I tried seeds from a few of my more productive Better Boy plants but all I got was stunted plants that produced little or no fruit. Those that produced fruit only put on a few malformed tomatoes that never matured.
I had been saving seeds for years from a few varieties of grape, cherry, and San Marzano tomatoes which do fine every year but I haven't planted those in two years now. The seeds I started with for my plum tomatoes were seeds saved from a neighbor's tomato plant 40 years ago. He told me they were seeds he brought with him from Italy in the 50's. They give me a huge eggplant shaped plum tomato that generally weighs in well over a pound. They grow as a bush about 5ft tall and get loaded with fruit. Their highly susceptible to disease though. I plant those away from my main garden in a couple of raised beds I have up near the house. They're a good tomato for sauce or paste but have little juice when you crush them. The old guy that gave me the seeds said to make sure to keep them far from any other tomato because tomatoes can cross pollenate and it'll ruin the seeds for next year. He would use fireplace ash, cow manure, and compost on his plants, and every two years he'd burn the ground by planting barley and burning it off when it dried out. He said it kept diseases out of the ground. I do the same if I see any issues during the summer. I generally just chop up my leaves and cover the ground, I burn off the un-composted leaves in the spring.

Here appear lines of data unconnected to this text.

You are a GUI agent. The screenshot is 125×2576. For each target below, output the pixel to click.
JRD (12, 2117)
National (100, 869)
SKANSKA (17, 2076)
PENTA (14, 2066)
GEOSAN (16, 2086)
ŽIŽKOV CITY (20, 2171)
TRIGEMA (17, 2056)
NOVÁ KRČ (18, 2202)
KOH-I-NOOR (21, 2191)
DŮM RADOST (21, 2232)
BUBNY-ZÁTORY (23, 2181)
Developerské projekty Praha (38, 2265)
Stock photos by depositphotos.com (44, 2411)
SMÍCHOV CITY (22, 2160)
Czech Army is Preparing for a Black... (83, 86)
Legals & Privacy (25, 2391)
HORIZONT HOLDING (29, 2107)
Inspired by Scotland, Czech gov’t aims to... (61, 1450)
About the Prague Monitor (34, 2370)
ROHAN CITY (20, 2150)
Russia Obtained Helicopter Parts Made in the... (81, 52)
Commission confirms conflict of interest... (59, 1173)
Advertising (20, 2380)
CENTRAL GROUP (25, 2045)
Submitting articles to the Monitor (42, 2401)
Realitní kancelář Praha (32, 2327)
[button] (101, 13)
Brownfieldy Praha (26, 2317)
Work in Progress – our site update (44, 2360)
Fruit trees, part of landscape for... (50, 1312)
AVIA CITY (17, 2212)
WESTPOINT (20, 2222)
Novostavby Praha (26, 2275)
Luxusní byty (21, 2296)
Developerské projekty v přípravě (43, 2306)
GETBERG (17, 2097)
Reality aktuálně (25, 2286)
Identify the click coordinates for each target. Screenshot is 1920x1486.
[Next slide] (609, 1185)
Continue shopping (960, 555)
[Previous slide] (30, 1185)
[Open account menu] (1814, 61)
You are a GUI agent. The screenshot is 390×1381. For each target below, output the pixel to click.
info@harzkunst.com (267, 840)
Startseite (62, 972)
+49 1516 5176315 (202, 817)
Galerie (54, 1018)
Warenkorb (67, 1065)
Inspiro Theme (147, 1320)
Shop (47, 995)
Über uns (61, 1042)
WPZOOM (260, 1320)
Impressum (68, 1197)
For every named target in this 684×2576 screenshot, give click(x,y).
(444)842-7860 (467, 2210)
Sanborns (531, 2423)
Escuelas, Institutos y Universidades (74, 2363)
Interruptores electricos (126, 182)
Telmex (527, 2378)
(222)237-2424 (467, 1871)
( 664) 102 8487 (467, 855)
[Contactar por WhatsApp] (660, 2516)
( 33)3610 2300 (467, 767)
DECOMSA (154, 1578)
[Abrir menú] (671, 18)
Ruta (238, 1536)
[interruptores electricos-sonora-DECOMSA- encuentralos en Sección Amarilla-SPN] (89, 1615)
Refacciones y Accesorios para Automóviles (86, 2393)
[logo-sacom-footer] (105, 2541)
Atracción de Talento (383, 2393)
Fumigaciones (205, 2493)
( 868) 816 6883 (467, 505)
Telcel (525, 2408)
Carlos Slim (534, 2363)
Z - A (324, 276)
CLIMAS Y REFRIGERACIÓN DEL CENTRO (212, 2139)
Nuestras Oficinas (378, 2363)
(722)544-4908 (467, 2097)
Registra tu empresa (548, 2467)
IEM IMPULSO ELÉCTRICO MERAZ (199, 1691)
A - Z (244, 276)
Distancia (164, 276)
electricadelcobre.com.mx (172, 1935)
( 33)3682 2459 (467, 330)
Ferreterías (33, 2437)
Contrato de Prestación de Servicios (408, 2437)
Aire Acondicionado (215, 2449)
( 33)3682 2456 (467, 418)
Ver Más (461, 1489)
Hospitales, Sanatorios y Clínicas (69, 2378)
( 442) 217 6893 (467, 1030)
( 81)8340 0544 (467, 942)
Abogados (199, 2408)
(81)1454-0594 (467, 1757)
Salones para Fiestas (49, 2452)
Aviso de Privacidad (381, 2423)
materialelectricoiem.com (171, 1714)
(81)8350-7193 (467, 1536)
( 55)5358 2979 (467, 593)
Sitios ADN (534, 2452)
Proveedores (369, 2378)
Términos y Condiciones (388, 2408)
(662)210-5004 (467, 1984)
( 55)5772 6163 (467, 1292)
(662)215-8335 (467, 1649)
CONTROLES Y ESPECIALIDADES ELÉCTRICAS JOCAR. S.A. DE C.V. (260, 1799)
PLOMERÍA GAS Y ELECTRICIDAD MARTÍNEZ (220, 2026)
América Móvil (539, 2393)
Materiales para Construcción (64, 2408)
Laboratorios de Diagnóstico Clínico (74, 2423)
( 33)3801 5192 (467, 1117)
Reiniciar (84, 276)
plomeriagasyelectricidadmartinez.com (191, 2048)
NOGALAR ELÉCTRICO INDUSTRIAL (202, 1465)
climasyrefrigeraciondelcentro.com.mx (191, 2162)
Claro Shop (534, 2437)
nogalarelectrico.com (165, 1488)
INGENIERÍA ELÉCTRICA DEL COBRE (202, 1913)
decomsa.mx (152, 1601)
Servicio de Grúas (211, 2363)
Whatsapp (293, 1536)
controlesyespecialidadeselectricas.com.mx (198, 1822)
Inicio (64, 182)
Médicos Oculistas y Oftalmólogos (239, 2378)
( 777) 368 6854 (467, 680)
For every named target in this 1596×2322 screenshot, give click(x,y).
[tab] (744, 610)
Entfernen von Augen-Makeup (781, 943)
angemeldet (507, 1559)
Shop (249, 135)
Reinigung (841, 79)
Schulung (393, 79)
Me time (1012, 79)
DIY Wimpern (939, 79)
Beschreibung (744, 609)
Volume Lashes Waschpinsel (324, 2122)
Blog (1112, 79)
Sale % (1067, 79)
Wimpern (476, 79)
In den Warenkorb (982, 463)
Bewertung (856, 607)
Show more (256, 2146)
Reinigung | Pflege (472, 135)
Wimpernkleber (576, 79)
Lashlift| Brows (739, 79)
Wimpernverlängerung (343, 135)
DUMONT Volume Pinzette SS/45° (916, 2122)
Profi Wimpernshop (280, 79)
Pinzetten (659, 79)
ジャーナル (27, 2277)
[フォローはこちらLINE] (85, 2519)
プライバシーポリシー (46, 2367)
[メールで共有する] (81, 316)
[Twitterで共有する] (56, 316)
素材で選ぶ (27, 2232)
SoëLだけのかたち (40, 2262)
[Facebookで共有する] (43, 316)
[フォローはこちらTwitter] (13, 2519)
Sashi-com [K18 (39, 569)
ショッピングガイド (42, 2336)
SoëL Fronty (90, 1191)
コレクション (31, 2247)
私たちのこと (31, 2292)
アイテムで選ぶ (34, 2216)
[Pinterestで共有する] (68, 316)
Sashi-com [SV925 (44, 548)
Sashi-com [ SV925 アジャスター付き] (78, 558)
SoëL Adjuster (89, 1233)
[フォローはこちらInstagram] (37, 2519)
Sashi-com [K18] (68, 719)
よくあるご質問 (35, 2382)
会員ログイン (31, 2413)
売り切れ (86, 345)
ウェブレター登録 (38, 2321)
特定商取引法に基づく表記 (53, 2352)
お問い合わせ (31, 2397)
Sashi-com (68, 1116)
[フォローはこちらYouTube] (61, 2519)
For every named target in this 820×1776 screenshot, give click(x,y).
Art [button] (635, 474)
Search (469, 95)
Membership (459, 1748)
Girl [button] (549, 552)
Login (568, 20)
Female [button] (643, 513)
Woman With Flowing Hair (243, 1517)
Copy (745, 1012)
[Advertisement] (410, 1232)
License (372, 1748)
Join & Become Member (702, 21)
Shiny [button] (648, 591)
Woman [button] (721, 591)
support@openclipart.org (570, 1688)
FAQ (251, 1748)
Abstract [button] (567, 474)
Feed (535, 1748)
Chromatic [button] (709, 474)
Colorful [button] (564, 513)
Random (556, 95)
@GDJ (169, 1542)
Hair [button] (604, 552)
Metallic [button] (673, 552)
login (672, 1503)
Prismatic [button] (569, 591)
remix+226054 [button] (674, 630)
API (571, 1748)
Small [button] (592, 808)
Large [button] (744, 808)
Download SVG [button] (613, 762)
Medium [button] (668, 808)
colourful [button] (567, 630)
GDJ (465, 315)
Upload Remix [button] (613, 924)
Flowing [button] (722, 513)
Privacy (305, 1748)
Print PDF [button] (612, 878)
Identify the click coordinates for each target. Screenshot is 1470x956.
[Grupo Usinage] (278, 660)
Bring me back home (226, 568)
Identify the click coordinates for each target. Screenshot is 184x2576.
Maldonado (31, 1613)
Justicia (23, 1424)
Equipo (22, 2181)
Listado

I had problems about 9 years ago with plants getting diseased, it was the first year I used a few bought plants I burned the garden, didn't plant there for 3 years after that, using it only as a covered compost pile for those three years. I cleared it off and tried planting there again after that but had problems again. At the end of the season I took the backhoe and I dug out the whole area down 5ft, and I put in all new soil and started over. That seems to have solved the problem.
I also no longer do the soakere hose for water, I use tubes that can be filled every few days with water. Since I don't plant a whole field full f tomatoes now, the tubes work fine. I still use a fine sprinkler on occasion too to rinse off the plants every so often. In the spring when the cedar and pine trees are making pollen, it coats nearly everything around here, including the tomato plants.